What opportunities exist in the current cybersecurity education sector? How can cybersecurity training be improved? Myriam Dunn Cavelty has the answers. cybersecurity education
Cybersecurity training and education is evolving at a rapid pace, meeting the growing demands of a challenging and complex market.
Myriam Dunn Cavelty is the Deputy for Research and Teaching at the Center for Security Studies (CSS) and a senior lecturer for security politics at the Swiss Federal Institute of Technology in Zurich (ETH Zurich).
In addition to her research, teaching and publishing activities, Myriam advises governments, international institutions and companies in the areas of cybersecurity, cyber warfare, risk analysis, strategic foresight and critical infrastructure protection.
Myriam sat down with Careers in Cybersecurity to share her thoughts on the future of cybersecurity education and how it could evolve in the years to come.
Why is advanced education for cybersecurity professionals so important in today’s cyber climate?
There are several ways of becoming a “professional” in a field. One is to learn on the job (or even at home). Before cybersecurity became such a growth field, the pioneers were more or less self-taught and shaped the field through their practices.
However, the more one is immersed in operational activities, the less time one has to think and reflect – all the more true in today’s environment, where the threats have multiplied and the cyber infrastructure is constantly changing around us.
An advanced education (and the degree that comes with it) can do at least two things that go beyond this. On the one hand, it is an easy and transparent way for a potential employer to see what the basic abilities of a candidate are.
On the other, any advanced education offers a valuable space to pause, and think and reflect on what we consider necessary knowledge and the right way of doing things. Only if we have such spaces do we have a true opportunity to get better at what we are doing.
How do you think cybersecurity education will evolve in coming years as cyber threats develop?

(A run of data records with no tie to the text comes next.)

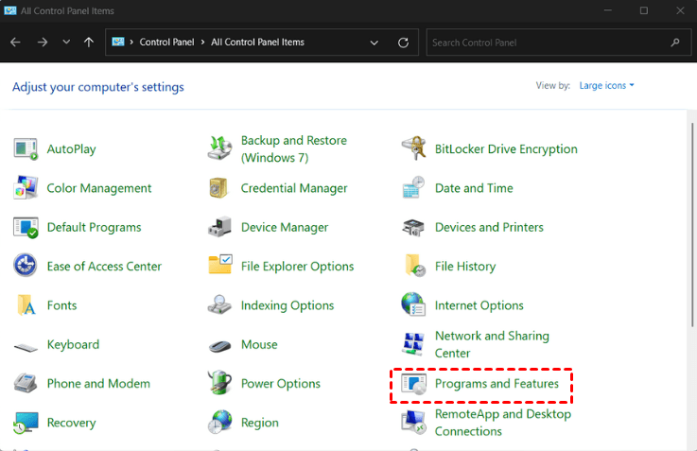697x451 pixels.
Task: Open the Color Management icon
Action: [26, 188]
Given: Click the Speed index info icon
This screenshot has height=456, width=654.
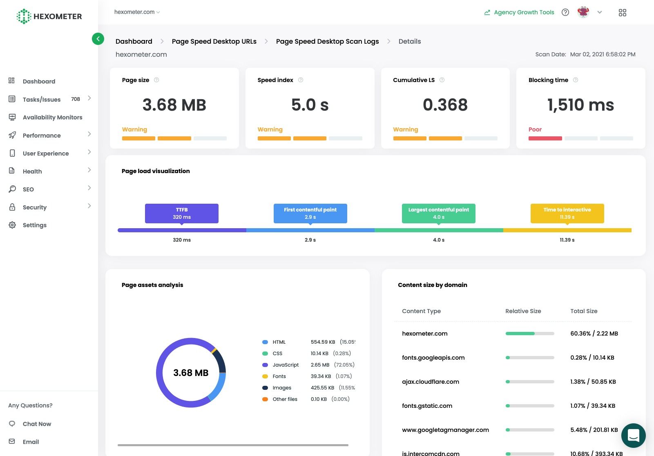Looking at the screenshot, I should click(301, 80).
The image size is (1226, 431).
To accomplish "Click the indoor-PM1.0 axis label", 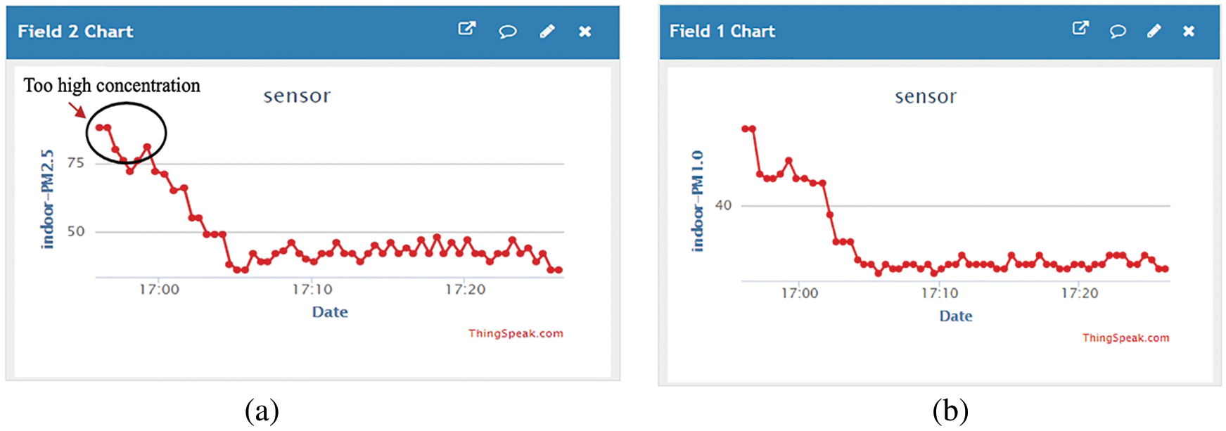I will tap(697, 201).
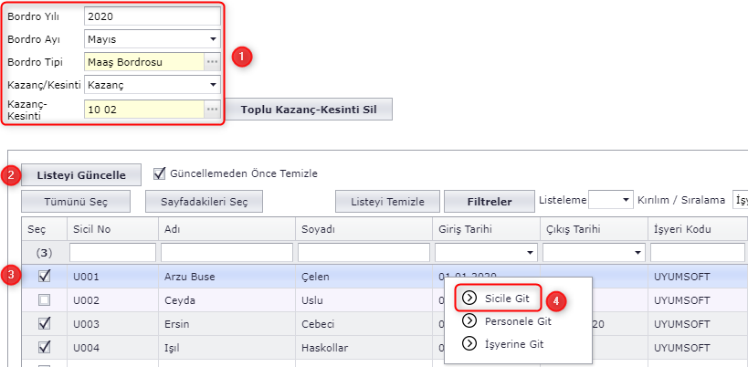Viewport: 748px width, 367px height.
Task: Click arrow icon beside İşyerine Git
Action: (x=469, y=343)
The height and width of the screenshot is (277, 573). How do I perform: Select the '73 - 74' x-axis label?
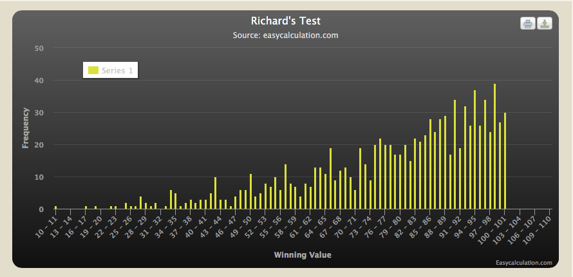coord(361,226)
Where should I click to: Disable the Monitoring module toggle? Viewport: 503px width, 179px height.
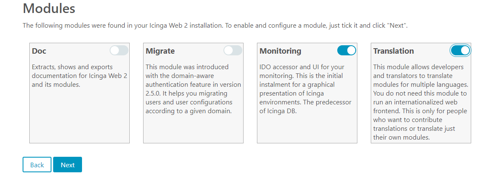[346, 51]
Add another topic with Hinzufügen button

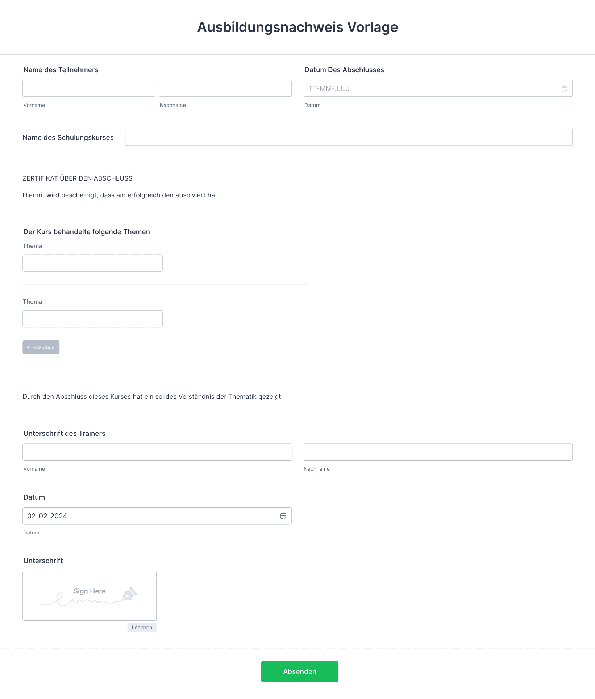tap(41, 347)
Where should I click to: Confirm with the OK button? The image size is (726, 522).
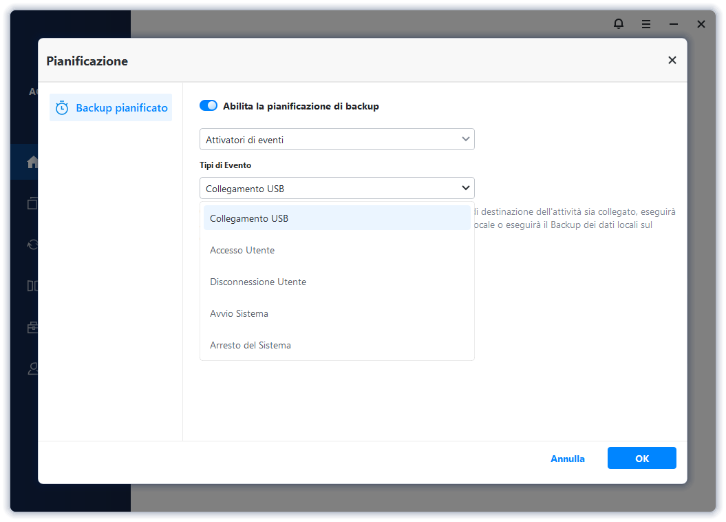coord(641,459)
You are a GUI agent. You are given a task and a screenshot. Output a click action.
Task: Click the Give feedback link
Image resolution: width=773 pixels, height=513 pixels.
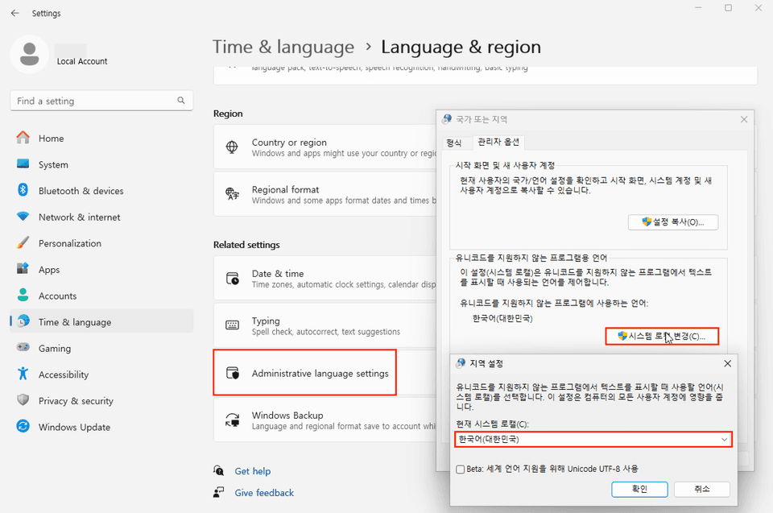264,493
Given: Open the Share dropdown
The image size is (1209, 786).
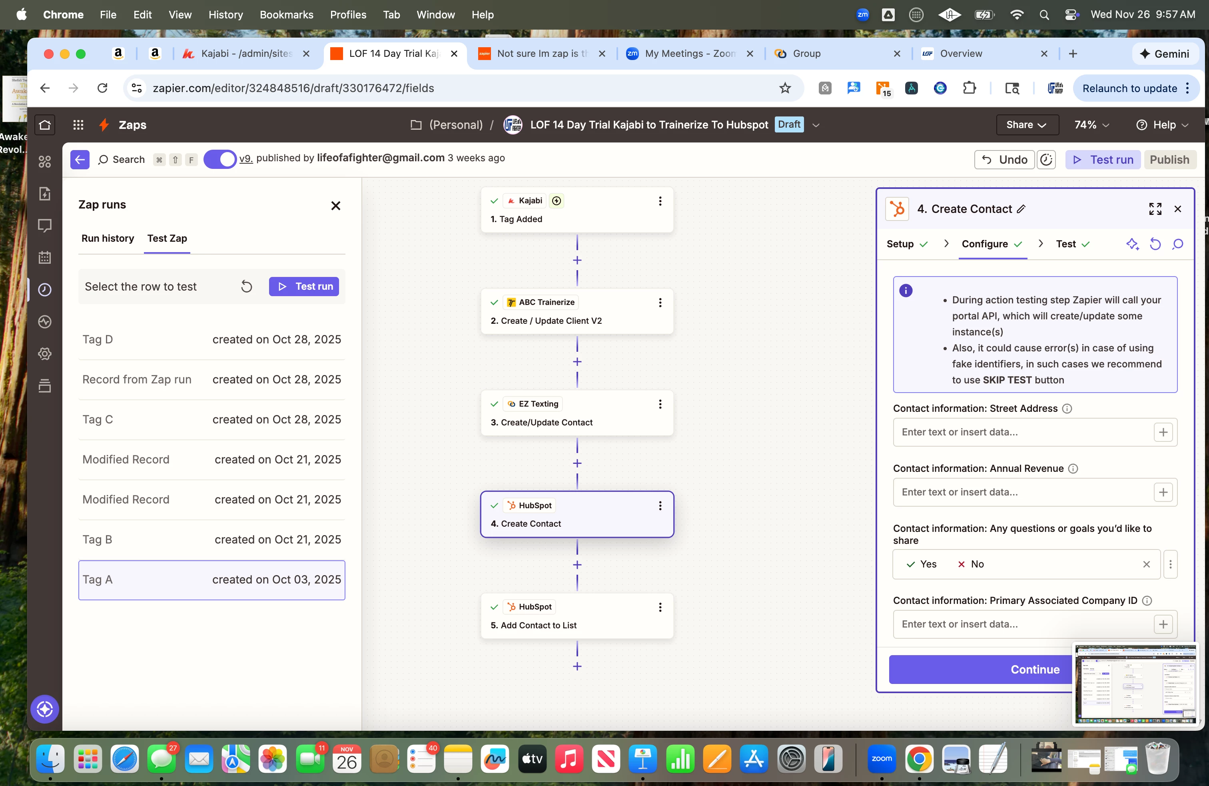Looking at the screenshot, I should point(1027,125).
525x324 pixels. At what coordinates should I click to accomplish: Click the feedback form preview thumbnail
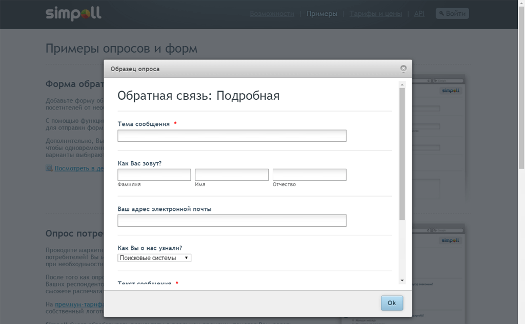[x=439, y=143]
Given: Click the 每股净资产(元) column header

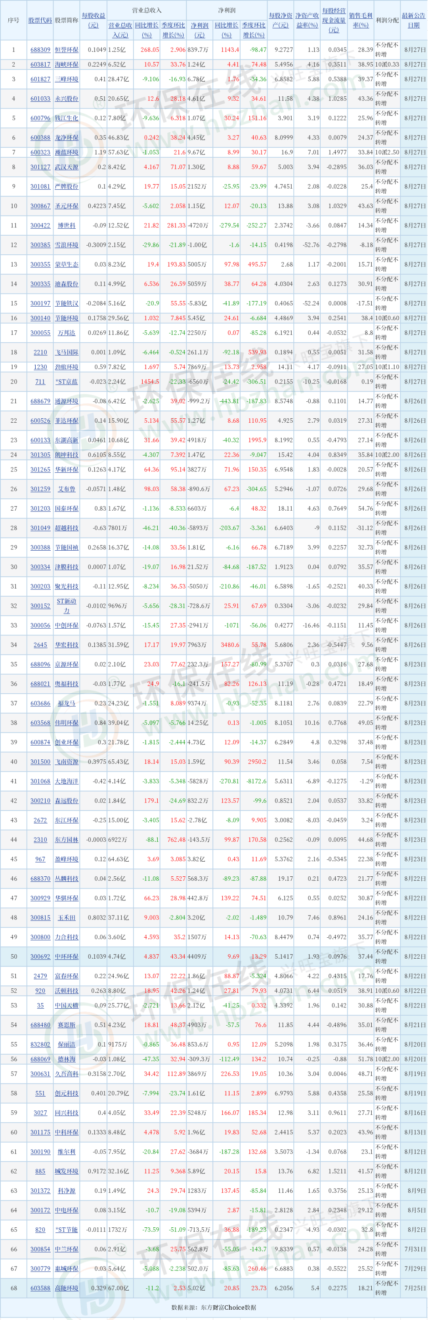Looking at the screenshot, I should click(x=280, y=20).
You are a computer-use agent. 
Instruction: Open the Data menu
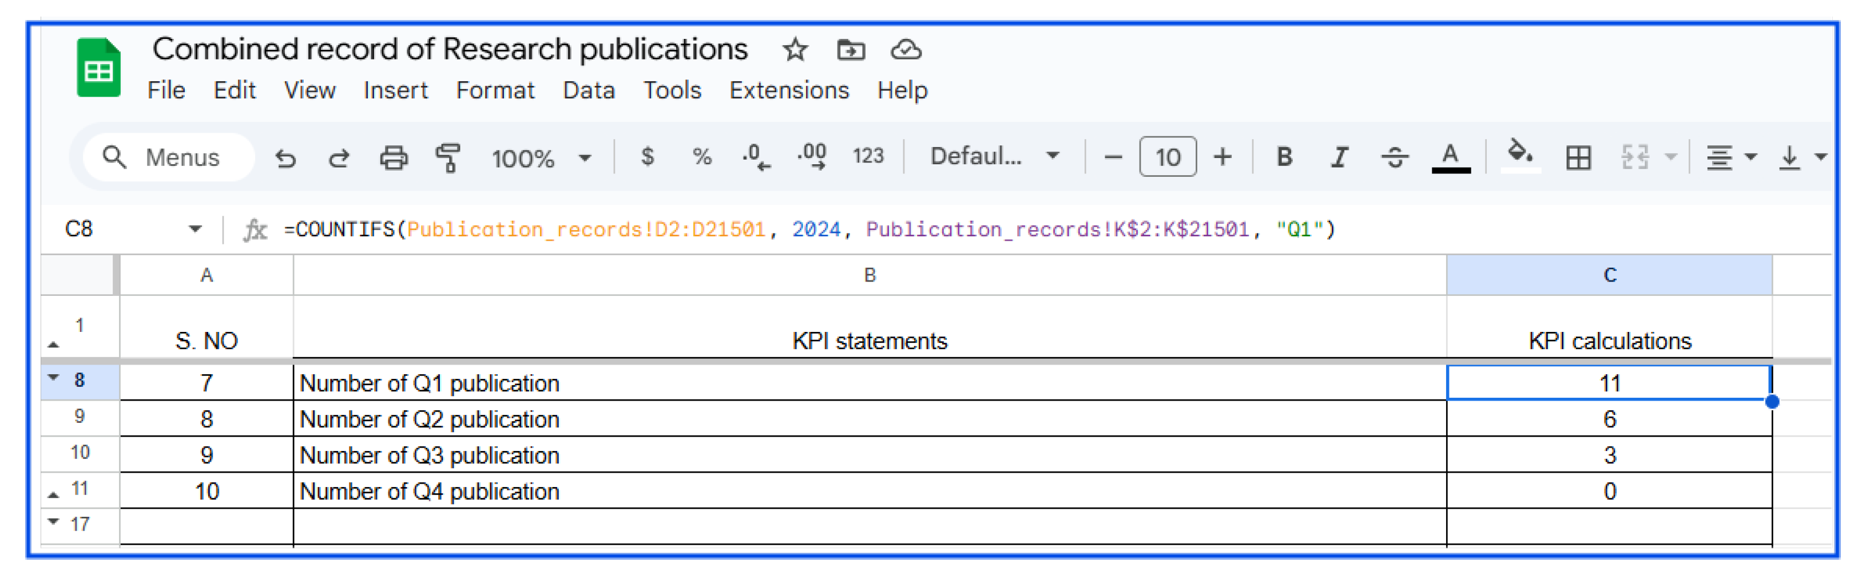click(x=589, y=90)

I expect to see an increase in quantity: more dedicated courses on all levels, online and offline. I also expect more diversity in terms of the focal points of these programs, in addition to many technically focused courses on information security or information assurance.
The more computerized our lives get, the greater the need will be to understand not only the technical, but also the social, economic, political and cultural aspects of cyber interactions. I also think there will be more systematic thought on the national level, in the ministries of education around the world. People will ask: where should money be invested to get the cyber workforce that we need?
Where do you think cybersecurity education can improve? Are there any particular areas that you feel are under-taught or under-researched?
Many, actually. Of course, it depends on how exactly “cybersecurity education” is defined and where we draw the line. For example, basic computer science or programming.
In general, it would be great to see more dedication to security issues in the first place, and more awareness of the link between quick and often messy programming and security issues.
The real issue for me is the interdisciplinarity of cybersecurity. Even though everybody always readily agrees that interdisciplinarity is good and important, it’s never had it easy. Generalists do not make careers in research – it’s the specialists, the “super cracks” who do.
I think we need to find a middle way – create people who are good in at least two fields, like cyber forensic experts who know the technology and how law enforcement works, or cyber lawyers who know the legal side of things and how computers and the cyber space works.
What should cybersecurity students or professionals look for when investing in an advanced cyber security degree?
That depends on the general interests of the person and their careers goals. However, making big money is not everything in life; it can become pretty miserable if we get stuck in a job that we do not enjoy.
The good thing about cybersecurity is that it is a fast-growing and highly diverse field that allows for a bit of creativity. It enables us to carve out special niches for ourselves and what we enjoy. There is still room for being innovative and pioneering, for combining basic skills with that little extra we tend to call “thinking outside the box”. If you go for that advanced cybersecurity degree, go for the best mix of “need to know” and “nice to know”.
There is still room for being innovative and pioneering, for combining basic skills with that little extra we tend to call “thinking outside the box”. If you go for that advanced cybersecurity degree, go for the best mix of “need to know” and “nice to know”.
What vital skills should today’s cybersecurity students learn in the university classroom? What skill sets will be essential for cybersecurity professionals in five or 10 years time?
I think the most crucial skill is to be able to observe well and learn fast. To be able to adapt and be innovative.
We all know how quickly things are changing around us.
Basic programming skills are important, understanding how the cyber infrastructure works is important, but understanding how and why people interact with machines is also crucial and this will be how cyber threats evolve in the future.
What work are you doing to evolve the cybersecurity education field? Where do you hope to see this area evolving in coming years?
I hope to see education go hand in hand with research that is diverse and spans different disciplines. I hope to see education that allows people those “thinking spaces” that I mentioned above.
There is a growing tendency in many educational environments to focus just on basic skills. They are undoubtedly important, but they are not everything in a field that is so complex and dynamic.
Therefore, I try to teach people to think critically and to always question what we take for granted. I try to make people aware of the forces that shape this field and how to understand them – but also to speak the different languages of different communities in this field.
We need people who know “tech talk”, but who also know “CEO talk” or “military talk” too. That’s not easy – but it’s what makes cybersecurity so exciting.